The problem lies buried in a macOS Global Function,
SecStaticCodeCheckValidity(), which is used by almost all signature-checking tools and apps (including Apple’s command line tools) to validate the signature of a file. Apple’s description of this function reads:
This function obtains and verifies the signature on the code specified by the code object. It checks the validity of all sealed components, including resources (if any). It validates the code against a code requirement if one is specified. The call succeeds if all these conditions are satisfactory.
It is possible for a malware author to trick this function into returning a successful result, claiming that there is a valid certificate from Apple, although there is nothing of the kind.
macOS Gatekeeper doesn’t appear to be affected by this, so it should still return reliable results. However, the flawed function is used by most, perhaps all, other anti-malware tools. Malware which exploits this vulnerability could therefore pass this stage of their checks.

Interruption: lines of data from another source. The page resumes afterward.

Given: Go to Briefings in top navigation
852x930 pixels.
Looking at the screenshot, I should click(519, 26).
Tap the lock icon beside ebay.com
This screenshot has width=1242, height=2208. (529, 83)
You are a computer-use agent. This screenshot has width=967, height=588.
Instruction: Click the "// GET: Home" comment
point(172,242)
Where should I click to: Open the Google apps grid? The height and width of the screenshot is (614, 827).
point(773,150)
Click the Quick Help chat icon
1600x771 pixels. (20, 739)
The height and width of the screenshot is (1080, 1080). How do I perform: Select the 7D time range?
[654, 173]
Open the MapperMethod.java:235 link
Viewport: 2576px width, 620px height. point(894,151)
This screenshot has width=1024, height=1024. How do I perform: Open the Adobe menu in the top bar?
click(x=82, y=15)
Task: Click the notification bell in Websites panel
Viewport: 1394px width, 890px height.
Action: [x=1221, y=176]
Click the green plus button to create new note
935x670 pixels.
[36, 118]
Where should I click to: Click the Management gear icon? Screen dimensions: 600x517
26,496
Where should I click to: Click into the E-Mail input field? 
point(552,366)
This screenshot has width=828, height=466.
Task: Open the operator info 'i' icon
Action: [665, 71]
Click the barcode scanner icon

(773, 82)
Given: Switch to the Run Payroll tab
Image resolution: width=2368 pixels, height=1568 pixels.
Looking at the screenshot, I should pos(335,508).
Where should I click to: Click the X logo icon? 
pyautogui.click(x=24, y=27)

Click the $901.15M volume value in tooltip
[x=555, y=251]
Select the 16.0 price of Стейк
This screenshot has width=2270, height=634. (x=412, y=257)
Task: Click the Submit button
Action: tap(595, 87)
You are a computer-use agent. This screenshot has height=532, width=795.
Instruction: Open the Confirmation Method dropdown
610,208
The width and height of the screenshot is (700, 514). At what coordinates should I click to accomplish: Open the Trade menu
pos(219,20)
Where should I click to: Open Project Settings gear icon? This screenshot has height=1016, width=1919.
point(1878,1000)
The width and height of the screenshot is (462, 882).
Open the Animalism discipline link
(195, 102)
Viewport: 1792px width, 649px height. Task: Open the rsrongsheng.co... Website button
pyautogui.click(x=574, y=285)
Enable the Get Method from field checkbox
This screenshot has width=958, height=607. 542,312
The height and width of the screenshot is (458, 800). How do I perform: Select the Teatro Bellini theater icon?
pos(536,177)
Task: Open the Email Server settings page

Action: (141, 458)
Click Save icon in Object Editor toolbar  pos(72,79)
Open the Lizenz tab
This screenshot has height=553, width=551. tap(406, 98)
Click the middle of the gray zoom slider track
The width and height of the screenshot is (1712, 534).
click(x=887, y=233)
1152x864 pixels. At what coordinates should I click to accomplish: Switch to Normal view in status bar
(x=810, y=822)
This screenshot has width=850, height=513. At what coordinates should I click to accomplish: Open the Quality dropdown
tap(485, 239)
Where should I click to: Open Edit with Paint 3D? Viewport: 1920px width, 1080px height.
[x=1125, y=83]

Patrick has found a workaround, and has already updated Objective-See’s invaluable signature-checking tool What’s My Sign?, which shouldn’t now succumb to this spoofing. If you rely on any other malware checking tools, such as an anti-virus product, you may want to install the updated What’s My Sign? (version 1.4.1) and perform manual checks until that product has been updated to address this problem.
Anti-virus and security product vendors should already be busy preparing updates to all their apps.
Patrick Wardle points out that this bug was first discovered and reported by Josh Pitts. He also reports that
SecStaticCodeCheckValidity() does work if you tell it to perform strict verification, or to verify all the architectures in the file. However, its default flags (which should validate the ‘native’ architecture which will run when you run the code) fail in this case, resulting in this incorrect behaviour.